随着它们的飞行,那些算不上是美妙,但永远属于大海的声音此起彼伏地响起,让每一个在莫赫悬崖上的人忍不住抬头
那是海燕的鸣叫,在海洋上仿佛胜利者一样的愉快啼鸣。
他们在莫赫悬崖上,在离地面两百米的高度俯视着大海,飞鸟与他们同在。
“我看到很多很多的海鸟,北原。”
王尔德攥紧了自己的披风和围巾,防止它们掉到海里去,身子微微前倾,双手舒展开来,碧绿色的眼睛望着西方,笑得灿烂又明亮:
“你看,那些最傲慢的飞鸟!那些和大海调情的小家伙们!它们到底是在用自己尖利的笑声嘲笑着谁啊?”

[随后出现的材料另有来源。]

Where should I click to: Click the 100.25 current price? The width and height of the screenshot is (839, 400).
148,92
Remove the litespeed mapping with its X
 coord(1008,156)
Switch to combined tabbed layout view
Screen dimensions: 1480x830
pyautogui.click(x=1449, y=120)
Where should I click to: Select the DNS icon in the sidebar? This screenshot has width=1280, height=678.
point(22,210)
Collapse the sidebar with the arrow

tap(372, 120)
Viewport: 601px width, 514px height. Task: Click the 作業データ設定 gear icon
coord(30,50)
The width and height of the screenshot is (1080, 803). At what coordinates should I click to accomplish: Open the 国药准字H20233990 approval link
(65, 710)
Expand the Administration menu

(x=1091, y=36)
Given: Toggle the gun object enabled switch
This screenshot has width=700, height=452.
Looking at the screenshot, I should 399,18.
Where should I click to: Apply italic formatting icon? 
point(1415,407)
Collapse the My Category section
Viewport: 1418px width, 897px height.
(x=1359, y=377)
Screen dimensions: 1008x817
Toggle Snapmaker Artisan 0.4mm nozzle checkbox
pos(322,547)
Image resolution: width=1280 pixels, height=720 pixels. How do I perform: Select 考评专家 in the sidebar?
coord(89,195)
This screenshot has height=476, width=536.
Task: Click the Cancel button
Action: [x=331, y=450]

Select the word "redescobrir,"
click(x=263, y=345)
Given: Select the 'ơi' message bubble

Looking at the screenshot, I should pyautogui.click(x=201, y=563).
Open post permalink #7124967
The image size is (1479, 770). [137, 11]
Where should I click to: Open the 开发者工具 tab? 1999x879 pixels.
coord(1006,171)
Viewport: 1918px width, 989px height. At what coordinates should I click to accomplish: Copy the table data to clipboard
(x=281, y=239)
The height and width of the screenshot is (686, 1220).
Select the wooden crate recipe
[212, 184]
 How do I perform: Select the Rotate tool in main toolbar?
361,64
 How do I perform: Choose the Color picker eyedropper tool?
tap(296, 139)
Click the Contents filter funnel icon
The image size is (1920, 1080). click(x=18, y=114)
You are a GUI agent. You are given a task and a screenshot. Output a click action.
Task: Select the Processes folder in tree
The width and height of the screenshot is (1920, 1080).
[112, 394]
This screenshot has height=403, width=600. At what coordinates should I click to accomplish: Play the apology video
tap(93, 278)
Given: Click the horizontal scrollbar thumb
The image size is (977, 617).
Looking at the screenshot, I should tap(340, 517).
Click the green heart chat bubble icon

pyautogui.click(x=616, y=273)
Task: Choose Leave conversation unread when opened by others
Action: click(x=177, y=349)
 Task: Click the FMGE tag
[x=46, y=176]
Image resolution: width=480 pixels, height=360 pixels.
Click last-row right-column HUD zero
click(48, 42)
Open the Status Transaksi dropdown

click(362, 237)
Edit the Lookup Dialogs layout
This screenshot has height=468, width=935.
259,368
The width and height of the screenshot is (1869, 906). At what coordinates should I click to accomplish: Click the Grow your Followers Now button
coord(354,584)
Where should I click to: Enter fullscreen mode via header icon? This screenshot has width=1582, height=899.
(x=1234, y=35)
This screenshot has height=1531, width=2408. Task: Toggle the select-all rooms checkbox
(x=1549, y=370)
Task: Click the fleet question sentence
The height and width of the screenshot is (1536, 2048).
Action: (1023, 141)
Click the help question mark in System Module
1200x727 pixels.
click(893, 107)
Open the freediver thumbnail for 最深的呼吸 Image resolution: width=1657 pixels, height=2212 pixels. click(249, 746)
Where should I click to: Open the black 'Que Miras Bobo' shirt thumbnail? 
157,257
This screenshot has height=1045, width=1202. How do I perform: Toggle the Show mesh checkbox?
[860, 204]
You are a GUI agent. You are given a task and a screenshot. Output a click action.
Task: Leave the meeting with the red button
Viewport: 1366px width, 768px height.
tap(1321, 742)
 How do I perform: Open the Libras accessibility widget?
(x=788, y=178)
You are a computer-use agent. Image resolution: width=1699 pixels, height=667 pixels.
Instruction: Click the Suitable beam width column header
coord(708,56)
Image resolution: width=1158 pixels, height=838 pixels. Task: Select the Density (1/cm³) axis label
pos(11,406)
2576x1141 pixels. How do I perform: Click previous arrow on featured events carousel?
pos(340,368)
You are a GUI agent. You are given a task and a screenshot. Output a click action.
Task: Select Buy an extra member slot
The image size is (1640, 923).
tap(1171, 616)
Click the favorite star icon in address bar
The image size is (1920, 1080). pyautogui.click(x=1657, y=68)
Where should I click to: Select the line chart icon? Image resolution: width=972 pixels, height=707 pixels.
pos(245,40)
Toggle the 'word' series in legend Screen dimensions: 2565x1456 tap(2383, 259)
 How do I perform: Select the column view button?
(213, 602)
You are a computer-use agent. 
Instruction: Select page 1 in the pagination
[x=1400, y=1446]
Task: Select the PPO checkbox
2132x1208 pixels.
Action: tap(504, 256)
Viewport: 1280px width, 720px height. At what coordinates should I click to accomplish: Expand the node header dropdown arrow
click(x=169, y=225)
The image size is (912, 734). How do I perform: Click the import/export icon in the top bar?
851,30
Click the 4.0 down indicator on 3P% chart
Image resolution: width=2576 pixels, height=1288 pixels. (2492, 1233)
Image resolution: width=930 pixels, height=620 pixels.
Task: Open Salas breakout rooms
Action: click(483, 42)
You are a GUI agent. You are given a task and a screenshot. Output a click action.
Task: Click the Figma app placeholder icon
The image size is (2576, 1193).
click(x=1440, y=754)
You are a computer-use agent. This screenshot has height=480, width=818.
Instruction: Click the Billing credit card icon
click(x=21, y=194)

莫赫悬崖在碧绿如翡翠,柔软而又多情的爱尔兰之中,其实算是最格格不入的地方。
这里是嶙峋的怪石,是尖刻的石块趴伏在大海中,是朝着大西洋蔓延,是顶着海风狂笑着冲锋的旗帜。
“也许是在嘲笑不会飞的人类,谁知道呢。”
北原和枫站在王尔德的身边,往悬崖的边缘又迈了几步,感受着凹凸不平的地表,以及下坡时几乎快要摔下去的感觉,目光有一种近乎新奇的明亮,一直到走到断崖的边缘,甚至半个脚已经踏出了土地。
这是一个无比危险的距离。
旅行家站稳身子,按住自己下意识剧烈跳动起来的心脏,抬头迎面而来的是几乎快要把他吹到踉跄的风。
他注视着越来越近的海,在风中听着自己身体内心脏跳动的声音,感受着它每一次剧烈的搏动,为身体带来源源不断的新鲜血液。
在这一刻,心脏的跳动甚至有力到了让人感到细微的疼痛的地步,但实实在在的感觉也带来了无比的心安感。
它仍在跳动,仍在搏斗,仍在自己的岗位上日夜不停地工作着,为这具身体提供着继续燃烧下去的力量。
“王尔德,你知道吗?我现在的感觉非常非常好。真的,是一种很奇妙的感觉。”
北原和枫回过头,把自己的头发往后捋过去,脸上露出一个灿烂的笑。
“我第一次在这么平静的情况下清晰地感受到自己心脏剧烈跳动的声音。我也从来没有像这样一刻清晰地认识到,在这具身体里还有着这样旺盛的生命。”
这种感觉并非灵魂上的激烈热情与向往所带来的,而是简简单单地来自于身体中心脏的每一次带着负荷的跳动,口鼻间每一次畅快的呼吸。
好像无时无刻都在提醒着:你是“活着”的,而且你还有大把大把的时光可以活下去。
王尔德微微眯起眼睛,朝着北原和枫的方向看去,看着他在风里面被吹乱的头发,还有被后随着海浪一同飞起的无边无际的飞鸟。